*WORK TO BE COMPLETED*. Data follows below. Repeat exactly the lines between the line holding "The image size is (443, 329)." and the line holding "The width and", inclusive, and nothing more; drop pictures.

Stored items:
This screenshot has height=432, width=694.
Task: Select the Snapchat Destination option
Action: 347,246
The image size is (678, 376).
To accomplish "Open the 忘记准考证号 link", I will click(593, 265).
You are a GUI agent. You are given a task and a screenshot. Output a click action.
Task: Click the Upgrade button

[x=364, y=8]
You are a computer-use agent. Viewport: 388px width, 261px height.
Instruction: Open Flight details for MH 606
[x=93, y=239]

==

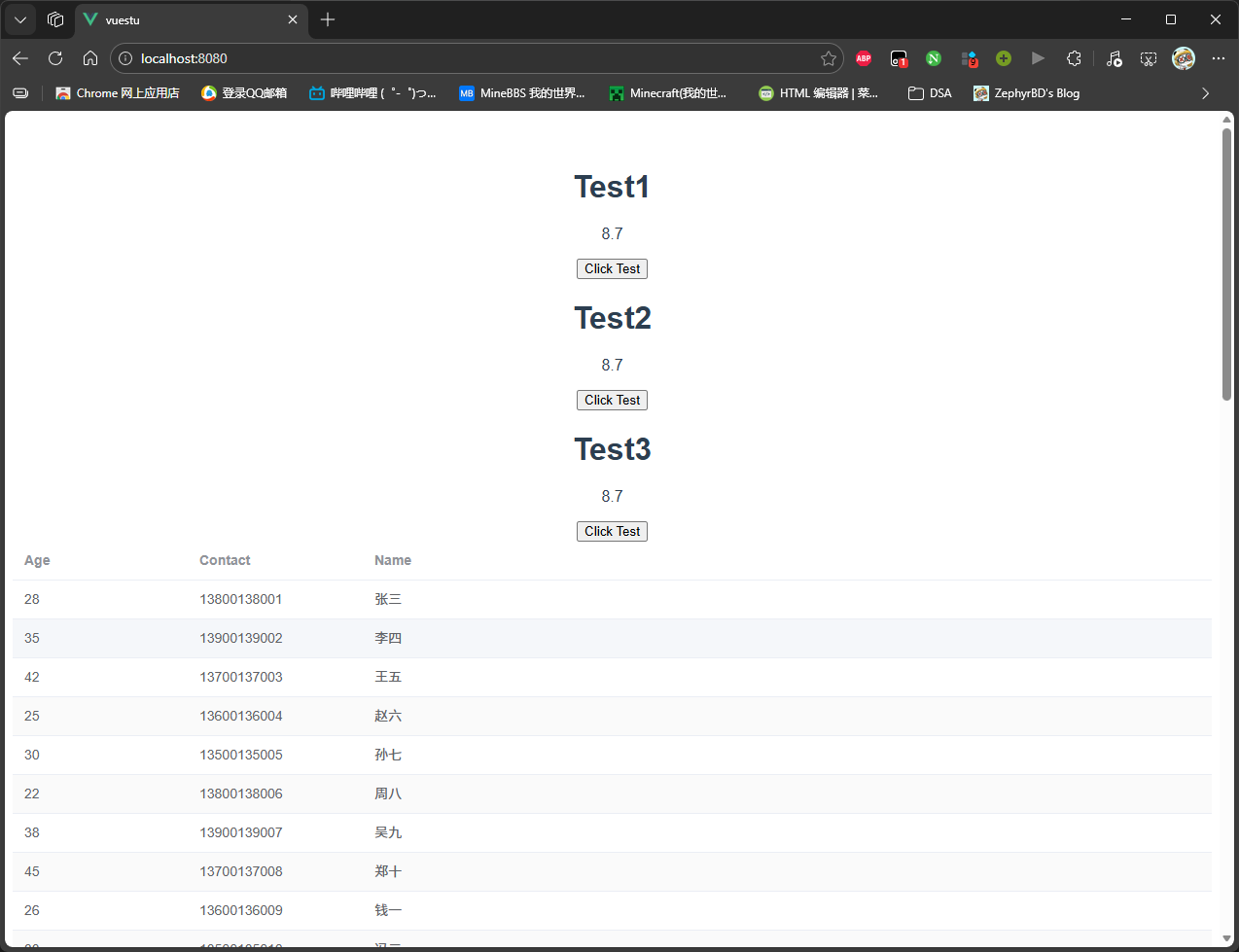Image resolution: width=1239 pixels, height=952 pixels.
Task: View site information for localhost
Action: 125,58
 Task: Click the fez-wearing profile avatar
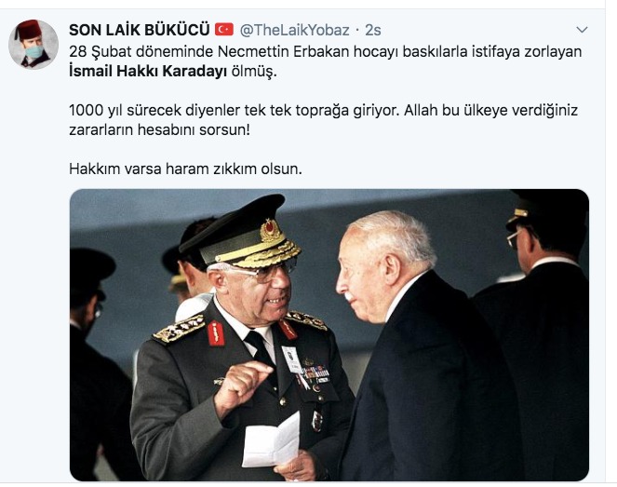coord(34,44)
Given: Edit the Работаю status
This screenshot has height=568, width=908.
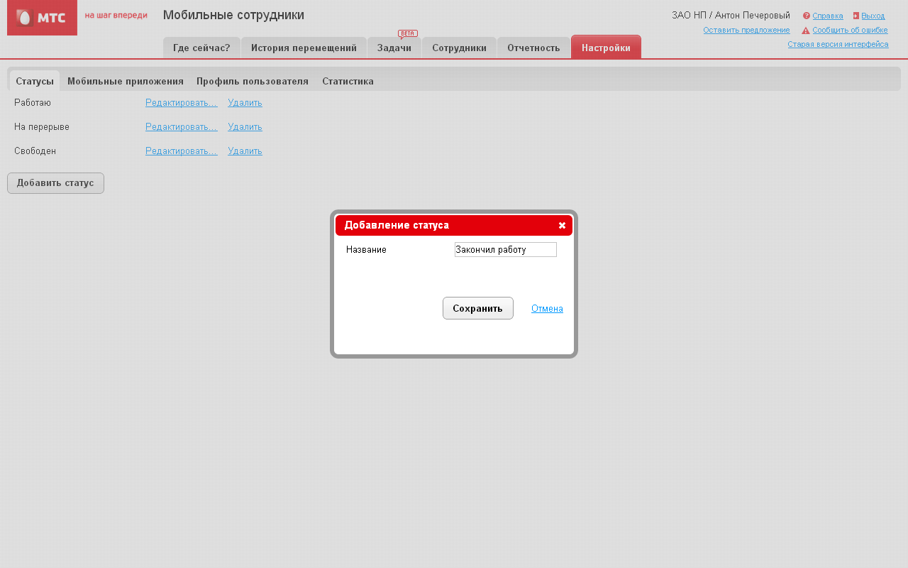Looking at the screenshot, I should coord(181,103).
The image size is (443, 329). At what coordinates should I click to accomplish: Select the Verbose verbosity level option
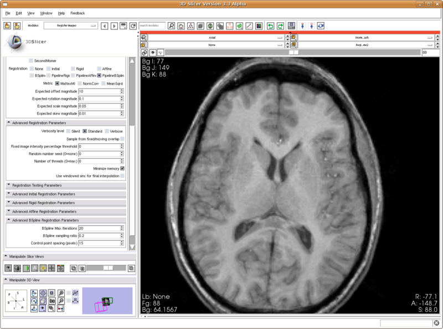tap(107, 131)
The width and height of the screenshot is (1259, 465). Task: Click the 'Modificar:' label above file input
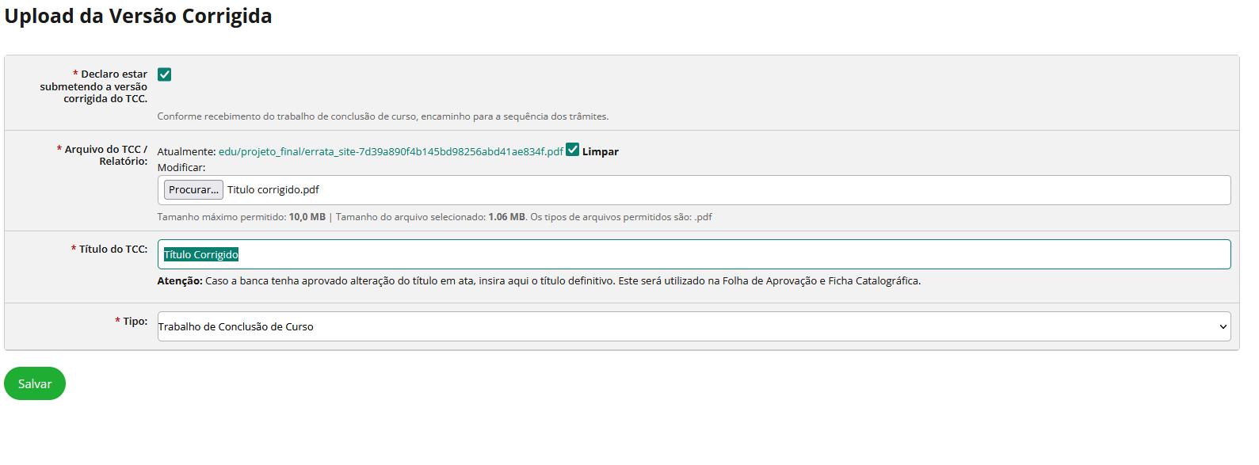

==

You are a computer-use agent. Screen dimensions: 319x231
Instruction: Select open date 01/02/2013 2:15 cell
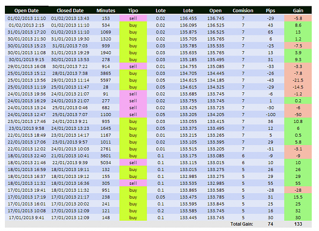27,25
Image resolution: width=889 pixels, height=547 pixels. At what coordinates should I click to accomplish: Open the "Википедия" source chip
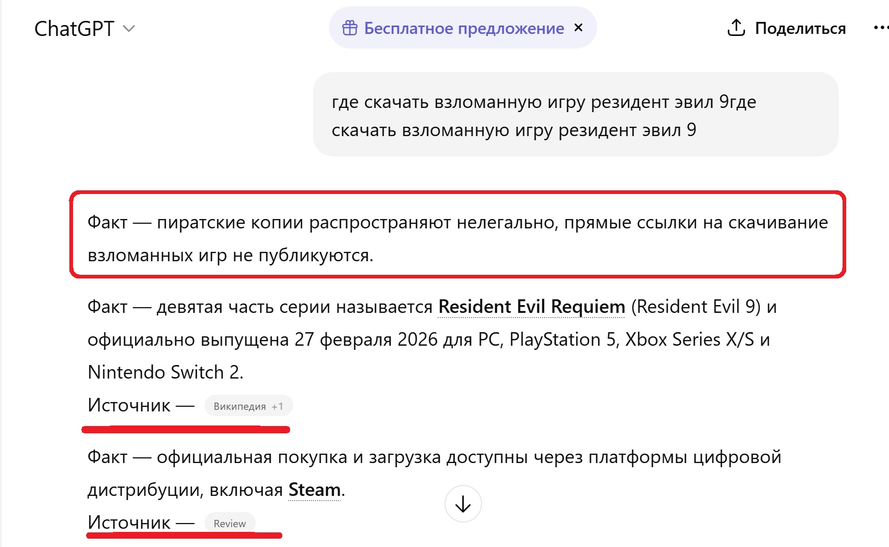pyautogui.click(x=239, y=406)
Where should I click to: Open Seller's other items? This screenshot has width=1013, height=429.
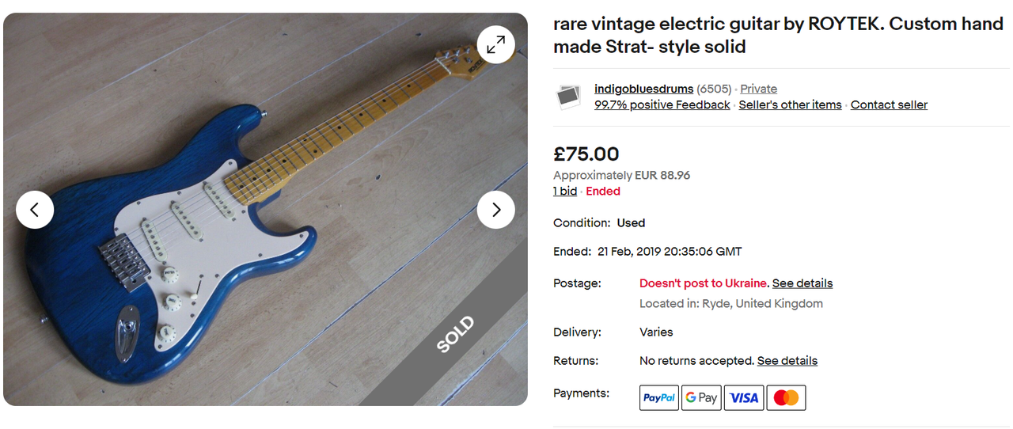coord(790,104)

*TASK RESULT*.
The image size is (443, 329). At what coordinates should I click to accomplish: Select the Verbose verbosity level option
tap(107, 131)
The width and height of the screenshot is (1259, 465). Task: Click the 'Modificar:' label above file input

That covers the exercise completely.